C’était dans la traduction anonyme et facilement accessible du Portrait de Dorian Gray.
Franchement, me suis-je dis, avec tout l’à propos qui me caractérise, "compréhensivement" ?
sûr de sûr ?
Houla.

Et puis j’ai imaginé Oscar Wilde. Il doit bien rester quelque part, dans l’air, dans l’espace, dans les nuées ou somewhere else, de petites particules qui viennent de lui, ses atomes dispersés qui grognent et qui cliquettent et qui se craquellent devant l’idée qui serait sienne, d’un peintre en train de peindre "compréhensivement".

Alors, c’était comme dans la file d’attente, ramasser le papier qu’a fait tomber quelqu’un devant pour le lui rendre, ni une ni deux, j’ai commencé à (re)traduire le Portrait de Dorian Gray.

Comme ce Portrait, dans le roman, possède des caractéristiques paranormales et que les atomes circulent entre eux plus vite que l’escampette en poudre, je me suis retrouvée engloutie, incapable de rien d’autre, absolument, que de traduire ce texte, d’éplucher les diverses versions anglaises disponibles existantes, et de sélectionner peut-être celle que j’ai trouvé la plus brillante, la plus fine, la plus lame de couteau, pour ensuite tenter de l’astiquer avec mes petits chiffons et dictionnaires.

Dans cette version, les chapitres sont au nombre de 13, et la mécanique de l’horloge ne laisse pas le temps de regarder ailleurs, car tout s’enchaîne, irrémédiable, c’est une version serrée (au sens qu’on donne quand on parle de café, c’est fort).

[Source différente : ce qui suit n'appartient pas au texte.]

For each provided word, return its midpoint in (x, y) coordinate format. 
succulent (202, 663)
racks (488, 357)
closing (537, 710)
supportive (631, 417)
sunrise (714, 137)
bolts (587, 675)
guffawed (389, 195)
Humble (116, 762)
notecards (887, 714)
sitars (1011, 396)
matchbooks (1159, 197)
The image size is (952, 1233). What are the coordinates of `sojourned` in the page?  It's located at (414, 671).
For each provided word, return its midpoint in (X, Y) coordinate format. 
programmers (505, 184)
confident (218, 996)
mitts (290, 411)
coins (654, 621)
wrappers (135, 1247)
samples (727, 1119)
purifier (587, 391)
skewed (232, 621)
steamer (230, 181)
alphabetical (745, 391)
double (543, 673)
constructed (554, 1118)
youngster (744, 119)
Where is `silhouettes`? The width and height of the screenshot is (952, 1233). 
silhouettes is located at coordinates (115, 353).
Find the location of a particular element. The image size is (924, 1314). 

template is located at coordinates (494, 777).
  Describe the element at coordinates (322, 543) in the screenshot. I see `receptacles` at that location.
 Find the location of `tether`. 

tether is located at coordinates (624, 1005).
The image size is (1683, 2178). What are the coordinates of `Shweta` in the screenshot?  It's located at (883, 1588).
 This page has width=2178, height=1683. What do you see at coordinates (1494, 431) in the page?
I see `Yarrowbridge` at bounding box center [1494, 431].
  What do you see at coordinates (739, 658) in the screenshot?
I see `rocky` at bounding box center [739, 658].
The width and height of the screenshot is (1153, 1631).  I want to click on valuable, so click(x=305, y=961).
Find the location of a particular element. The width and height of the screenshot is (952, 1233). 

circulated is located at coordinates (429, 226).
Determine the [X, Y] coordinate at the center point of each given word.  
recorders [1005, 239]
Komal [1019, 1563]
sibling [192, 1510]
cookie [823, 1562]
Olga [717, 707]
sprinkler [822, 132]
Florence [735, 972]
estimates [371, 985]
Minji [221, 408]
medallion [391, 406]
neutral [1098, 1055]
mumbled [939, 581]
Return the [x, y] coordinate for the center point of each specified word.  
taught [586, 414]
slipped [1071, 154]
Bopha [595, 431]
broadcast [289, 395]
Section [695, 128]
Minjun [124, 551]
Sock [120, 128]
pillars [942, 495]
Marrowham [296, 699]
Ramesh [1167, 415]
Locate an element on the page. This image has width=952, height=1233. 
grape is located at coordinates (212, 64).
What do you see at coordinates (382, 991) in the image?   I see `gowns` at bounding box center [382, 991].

J’ai travaillé presque huit heures par jour dessus, mais ce n’est pas le nombre d’heures qui m’étonne, c’est plutôt cet état, pour moi jamais connu avant, d’être dans une pièce où tout ce qui arrive résonne vers un seul point, volets fermés, un peu comme dans une piscine municipale, il y a des bruits et des échos et des pieds nus et des bouées et le maître-nageur qui passe, mais c’est l’eau bleue au centre qui avale tout, c’est pour elle qu’on est là, c’est d’elle qu’on s’approche, elle qu’on quitte, elle dont on parle, c’est elle le centre du sujet.
Autour, dehors, on sait qu’il y a la rue avec d’autres sujets, des arbres, des gens, de belles traversées à faire, mais le couvercle de la piscine (parce qu’elle est ronde) empêche qu’on rejoigne l’autour et le dehors.
C’est curieux, c’est étrange (comme dirait Oscar Wilde qui aime utiliser ces adjectifs comme un joueur de cartes ou de dés, en imitant la nonchalance) (et elle est très bien imitée, mais elle est fausse) (il n’y a rien de plus sérieux parfois, que les cartes ou les dés de Wilde, c’est ce que je crois avoir compris).

J’ai encore des relectures à faire, déplacer des virgules, modifier des articles, mais je crois que ça y est, j’ai traversé la piscine.
(pour poursuivre ma métaphore, je préviens, c’était pas impérial, pas de la nage synchronisée avec figures acrobatiques et double axel à paillettes, mais je n’ai pas coulé, et pas trop bu la tasse, j’ai traversé. On va dire que maintenant je suis sur le bord, un peu moulue, et j’ai vu l’heure, le maître-nageur va bientôt dire "on ferme".)